*Task directions:*
Arrange the data from the line containing "Identify the location of +375" through the line containing "center [736, 421].", both ends included, as a Markdown table with the columns Row and Line text, numbering each row and leaving out blank lines.

*Data excerpts:*
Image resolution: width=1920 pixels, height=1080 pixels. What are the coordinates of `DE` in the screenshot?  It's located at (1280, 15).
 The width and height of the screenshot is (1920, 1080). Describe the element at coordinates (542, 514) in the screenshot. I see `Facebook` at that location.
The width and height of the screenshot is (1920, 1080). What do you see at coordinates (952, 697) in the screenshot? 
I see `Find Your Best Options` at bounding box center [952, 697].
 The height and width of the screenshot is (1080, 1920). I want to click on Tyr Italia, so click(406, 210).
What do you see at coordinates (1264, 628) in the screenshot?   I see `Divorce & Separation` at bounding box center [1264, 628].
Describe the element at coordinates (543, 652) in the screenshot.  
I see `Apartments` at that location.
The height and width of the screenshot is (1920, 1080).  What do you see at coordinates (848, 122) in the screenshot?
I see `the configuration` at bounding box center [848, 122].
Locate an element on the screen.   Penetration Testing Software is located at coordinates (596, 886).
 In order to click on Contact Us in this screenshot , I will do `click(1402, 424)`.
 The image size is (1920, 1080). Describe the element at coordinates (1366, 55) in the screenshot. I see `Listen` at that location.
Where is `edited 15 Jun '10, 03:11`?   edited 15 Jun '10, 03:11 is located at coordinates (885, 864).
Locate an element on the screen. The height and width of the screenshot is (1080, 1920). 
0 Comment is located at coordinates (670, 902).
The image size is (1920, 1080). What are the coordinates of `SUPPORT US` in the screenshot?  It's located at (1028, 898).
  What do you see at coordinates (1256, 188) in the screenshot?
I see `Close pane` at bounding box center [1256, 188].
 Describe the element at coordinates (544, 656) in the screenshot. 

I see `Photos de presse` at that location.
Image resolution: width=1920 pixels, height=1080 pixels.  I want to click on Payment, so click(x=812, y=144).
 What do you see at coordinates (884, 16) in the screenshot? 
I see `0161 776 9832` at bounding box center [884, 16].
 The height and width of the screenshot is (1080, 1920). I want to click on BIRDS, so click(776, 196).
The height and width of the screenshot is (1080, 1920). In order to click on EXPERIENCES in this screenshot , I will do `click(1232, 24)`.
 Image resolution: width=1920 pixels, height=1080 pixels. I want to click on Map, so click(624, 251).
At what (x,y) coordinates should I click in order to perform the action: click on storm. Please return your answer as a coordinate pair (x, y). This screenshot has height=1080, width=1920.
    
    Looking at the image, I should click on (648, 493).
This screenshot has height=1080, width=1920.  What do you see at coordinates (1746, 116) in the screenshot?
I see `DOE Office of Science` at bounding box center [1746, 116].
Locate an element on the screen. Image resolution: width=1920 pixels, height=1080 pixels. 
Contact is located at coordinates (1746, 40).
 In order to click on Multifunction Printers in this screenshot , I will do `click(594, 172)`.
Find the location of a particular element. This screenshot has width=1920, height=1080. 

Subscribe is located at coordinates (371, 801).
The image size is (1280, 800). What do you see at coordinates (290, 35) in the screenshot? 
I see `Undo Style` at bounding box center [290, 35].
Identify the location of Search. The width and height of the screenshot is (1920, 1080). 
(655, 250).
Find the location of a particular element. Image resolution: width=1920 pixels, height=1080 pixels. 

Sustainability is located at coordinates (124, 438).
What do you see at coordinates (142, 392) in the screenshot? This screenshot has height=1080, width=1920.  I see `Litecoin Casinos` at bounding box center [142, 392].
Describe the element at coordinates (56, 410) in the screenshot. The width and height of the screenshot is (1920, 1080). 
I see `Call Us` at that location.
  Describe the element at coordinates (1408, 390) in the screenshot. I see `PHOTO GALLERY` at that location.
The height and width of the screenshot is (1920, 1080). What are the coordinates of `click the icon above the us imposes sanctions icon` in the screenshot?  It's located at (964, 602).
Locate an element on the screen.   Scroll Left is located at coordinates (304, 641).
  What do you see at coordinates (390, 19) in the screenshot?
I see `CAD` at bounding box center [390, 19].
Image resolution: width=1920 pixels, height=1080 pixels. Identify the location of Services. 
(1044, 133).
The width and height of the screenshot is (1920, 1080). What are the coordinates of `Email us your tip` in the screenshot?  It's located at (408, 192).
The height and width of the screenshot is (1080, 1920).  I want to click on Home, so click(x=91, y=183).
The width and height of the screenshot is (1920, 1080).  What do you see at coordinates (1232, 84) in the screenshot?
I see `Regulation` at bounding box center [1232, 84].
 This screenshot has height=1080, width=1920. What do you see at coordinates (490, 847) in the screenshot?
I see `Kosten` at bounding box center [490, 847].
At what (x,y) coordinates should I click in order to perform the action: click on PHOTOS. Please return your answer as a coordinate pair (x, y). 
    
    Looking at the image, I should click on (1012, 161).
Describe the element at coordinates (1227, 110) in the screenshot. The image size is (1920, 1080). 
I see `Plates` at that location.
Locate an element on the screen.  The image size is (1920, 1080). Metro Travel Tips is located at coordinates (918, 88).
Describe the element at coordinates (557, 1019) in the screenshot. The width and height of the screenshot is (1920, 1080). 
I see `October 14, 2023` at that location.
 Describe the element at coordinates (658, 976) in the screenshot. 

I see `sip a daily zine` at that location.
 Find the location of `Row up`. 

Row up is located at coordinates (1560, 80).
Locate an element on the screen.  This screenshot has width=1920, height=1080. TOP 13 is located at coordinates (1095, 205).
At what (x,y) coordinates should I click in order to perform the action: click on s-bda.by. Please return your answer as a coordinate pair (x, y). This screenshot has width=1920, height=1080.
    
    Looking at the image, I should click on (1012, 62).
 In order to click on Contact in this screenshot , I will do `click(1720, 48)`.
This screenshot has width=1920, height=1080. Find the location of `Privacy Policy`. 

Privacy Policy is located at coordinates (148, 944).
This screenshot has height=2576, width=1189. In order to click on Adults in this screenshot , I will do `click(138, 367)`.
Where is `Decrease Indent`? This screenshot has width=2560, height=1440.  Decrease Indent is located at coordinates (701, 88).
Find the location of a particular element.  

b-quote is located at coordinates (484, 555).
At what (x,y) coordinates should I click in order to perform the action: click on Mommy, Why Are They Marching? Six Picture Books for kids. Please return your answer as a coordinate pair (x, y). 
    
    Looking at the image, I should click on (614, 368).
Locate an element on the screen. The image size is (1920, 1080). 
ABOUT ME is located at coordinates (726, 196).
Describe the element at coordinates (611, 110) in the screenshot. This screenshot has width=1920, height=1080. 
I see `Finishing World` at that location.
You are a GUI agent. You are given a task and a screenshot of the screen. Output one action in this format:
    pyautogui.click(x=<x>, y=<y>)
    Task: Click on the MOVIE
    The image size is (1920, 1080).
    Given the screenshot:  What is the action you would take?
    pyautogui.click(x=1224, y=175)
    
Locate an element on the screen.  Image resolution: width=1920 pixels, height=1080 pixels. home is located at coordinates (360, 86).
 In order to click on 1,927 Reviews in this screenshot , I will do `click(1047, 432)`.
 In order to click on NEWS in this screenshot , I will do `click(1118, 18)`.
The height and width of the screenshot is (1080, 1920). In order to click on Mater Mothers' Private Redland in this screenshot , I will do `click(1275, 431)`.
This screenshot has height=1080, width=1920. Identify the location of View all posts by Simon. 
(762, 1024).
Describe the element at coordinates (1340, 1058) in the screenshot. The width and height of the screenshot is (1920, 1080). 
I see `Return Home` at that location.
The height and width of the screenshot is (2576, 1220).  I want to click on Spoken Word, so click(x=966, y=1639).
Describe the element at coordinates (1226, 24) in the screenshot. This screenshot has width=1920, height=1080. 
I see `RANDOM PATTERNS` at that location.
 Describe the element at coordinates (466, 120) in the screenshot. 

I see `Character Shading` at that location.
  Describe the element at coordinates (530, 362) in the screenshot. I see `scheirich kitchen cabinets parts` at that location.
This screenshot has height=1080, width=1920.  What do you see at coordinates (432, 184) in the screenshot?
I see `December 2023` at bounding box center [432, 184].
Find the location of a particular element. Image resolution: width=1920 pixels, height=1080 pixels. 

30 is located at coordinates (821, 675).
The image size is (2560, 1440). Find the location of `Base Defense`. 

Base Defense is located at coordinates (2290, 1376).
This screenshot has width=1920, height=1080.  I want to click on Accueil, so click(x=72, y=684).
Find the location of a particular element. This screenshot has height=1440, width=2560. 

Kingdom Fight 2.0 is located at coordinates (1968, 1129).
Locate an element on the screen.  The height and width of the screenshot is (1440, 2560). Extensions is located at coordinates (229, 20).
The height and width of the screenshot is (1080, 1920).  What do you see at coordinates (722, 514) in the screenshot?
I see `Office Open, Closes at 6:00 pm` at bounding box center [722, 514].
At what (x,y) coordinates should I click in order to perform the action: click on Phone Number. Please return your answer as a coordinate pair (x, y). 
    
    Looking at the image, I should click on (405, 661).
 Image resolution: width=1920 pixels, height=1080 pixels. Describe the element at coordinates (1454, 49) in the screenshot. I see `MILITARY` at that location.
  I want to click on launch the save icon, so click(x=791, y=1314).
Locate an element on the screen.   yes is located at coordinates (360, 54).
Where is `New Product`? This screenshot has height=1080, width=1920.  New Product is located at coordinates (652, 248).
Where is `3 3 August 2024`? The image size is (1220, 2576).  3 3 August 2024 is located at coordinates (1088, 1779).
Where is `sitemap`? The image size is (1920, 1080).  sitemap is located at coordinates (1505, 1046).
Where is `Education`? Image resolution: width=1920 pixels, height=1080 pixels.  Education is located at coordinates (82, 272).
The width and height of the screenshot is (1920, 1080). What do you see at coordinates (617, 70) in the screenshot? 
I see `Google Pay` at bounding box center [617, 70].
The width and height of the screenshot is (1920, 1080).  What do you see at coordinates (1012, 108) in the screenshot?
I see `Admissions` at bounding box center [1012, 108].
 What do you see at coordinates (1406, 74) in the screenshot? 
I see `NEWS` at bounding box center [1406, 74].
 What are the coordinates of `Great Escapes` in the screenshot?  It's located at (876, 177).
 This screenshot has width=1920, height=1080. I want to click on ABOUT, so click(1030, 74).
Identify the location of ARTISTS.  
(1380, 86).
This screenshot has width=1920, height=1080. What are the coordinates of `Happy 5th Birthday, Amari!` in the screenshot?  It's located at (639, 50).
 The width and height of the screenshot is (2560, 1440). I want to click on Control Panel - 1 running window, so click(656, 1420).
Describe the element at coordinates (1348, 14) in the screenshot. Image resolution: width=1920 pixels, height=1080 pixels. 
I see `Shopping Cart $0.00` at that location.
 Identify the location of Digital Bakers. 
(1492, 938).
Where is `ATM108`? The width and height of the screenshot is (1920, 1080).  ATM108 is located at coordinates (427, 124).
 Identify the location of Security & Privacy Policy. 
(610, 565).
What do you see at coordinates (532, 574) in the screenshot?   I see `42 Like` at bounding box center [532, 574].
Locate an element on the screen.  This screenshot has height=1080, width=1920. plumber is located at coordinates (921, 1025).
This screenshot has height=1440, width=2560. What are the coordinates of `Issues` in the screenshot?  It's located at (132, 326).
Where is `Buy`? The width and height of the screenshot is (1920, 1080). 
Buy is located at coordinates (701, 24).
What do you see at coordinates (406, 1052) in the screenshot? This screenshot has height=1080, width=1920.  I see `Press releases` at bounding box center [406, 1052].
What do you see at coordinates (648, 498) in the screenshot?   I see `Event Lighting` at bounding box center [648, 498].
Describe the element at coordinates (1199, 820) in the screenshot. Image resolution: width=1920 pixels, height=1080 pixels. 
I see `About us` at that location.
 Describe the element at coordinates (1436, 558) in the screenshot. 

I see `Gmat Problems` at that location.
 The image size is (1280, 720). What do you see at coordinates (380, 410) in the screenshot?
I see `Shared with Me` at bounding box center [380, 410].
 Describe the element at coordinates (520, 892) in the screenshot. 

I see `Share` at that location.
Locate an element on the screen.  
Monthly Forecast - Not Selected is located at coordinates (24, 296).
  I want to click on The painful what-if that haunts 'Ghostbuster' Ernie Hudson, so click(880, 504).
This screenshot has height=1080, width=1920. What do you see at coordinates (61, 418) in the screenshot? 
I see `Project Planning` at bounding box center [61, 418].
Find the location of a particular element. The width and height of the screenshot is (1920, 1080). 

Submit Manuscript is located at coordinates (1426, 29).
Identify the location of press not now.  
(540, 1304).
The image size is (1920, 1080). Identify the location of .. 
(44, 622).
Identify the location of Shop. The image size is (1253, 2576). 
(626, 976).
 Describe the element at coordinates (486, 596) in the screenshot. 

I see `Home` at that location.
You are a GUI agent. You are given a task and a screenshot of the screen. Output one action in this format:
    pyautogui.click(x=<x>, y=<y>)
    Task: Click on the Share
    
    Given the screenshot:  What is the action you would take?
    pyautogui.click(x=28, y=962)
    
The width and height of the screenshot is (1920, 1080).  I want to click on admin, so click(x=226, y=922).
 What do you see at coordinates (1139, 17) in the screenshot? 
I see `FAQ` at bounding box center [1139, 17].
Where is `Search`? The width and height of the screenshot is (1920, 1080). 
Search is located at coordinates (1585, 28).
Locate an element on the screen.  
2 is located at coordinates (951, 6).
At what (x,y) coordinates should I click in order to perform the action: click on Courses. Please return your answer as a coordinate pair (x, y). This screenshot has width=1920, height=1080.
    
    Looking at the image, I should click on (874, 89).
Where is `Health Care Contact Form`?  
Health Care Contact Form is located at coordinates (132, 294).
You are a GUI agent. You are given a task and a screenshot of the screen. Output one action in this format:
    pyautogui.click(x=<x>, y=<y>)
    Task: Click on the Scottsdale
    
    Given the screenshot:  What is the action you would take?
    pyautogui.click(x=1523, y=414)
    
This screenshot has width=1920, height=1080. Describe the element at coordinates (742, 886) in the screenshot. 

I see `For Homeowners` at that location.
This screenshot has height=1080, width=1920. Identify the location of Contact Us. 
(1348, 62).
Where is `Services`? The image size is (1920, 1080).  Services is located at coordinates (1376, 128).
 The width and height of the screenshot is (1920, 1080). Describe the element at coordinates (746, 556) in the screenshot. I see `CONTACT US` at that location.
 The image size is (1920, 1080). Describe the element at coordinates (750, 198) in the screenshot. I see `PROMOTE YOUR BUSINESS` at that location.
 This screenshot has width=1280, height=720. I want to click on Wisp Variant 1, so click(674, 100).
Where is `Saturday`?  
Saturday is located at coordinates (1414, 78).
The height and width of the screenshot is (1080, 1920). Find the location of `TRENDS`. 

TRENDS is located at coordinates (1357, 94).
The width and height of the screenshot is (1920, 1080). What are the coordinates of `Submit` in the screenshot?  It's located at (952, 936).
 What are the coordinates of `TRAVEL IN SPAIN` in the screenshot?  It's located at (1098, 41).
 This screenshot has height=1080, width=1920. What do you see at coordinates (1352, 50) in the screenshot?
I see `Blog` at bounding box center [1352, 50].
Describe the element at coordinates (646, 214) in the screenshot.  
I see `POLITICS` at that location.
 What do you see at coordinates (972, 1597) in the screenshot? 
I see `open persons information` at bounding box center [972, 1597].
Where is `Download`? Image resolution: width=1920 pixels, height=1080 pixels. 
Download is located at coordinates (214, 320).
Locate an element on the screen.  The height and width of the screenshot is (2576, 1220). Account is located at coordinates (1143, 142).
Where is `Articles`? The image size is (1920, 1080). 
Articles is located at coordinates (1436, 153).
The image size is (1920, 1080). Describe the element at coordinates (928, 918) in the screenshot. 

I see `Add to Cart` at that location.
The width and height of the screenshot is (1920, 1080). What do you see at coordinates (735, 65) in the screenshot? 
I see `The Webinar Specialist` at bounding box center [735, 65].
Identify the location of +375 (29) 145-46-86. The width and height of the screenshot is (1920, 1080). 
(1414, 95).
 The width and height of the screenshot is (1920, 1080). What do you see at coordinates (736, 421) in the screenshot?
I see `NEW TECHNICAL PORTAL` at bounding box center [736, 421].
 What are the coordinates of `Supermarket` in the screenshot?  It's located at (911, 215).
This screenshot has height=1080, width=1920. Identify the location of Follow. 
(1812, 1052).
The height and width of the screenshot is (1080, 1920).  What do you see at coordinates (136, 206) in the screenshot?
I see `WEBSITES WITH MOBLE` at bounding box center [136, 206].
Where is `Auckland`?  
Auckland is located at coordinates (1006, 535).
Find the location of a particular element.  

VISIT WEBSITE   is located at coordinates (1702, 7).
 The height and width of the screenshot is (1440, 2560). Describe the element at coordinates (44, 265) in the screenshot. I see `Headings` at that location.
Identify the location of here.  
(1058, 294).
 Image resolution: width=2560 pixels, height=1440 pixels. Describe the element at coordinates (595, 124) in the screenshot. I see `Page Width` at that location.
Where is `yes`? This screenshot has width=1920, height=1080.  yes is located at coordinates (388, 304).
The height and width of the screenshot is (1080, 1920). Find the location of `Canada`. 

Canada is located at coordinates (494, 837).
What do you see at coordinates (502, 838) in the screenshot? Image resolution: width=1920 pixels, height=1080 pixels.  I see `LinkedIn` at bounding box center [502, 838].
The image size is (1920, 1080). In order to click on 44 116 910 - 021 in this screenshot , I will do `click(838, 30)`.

*Solution below:*
| Row | Line text |
|---|---|
| 1 | Identify the location of +375 (29) 145-46-86. The width and height of the screenshot is (1920, 1080).  |
| 2 | (1414, 95). |
| 3 |  The width and height of the screenshot is (1920, 1080). What do you see at coordinates (736, 421) in the screenshot? |
| 4 | I see `NEW TECHNICAL PORTAL` at bounding box center [736, 421]. |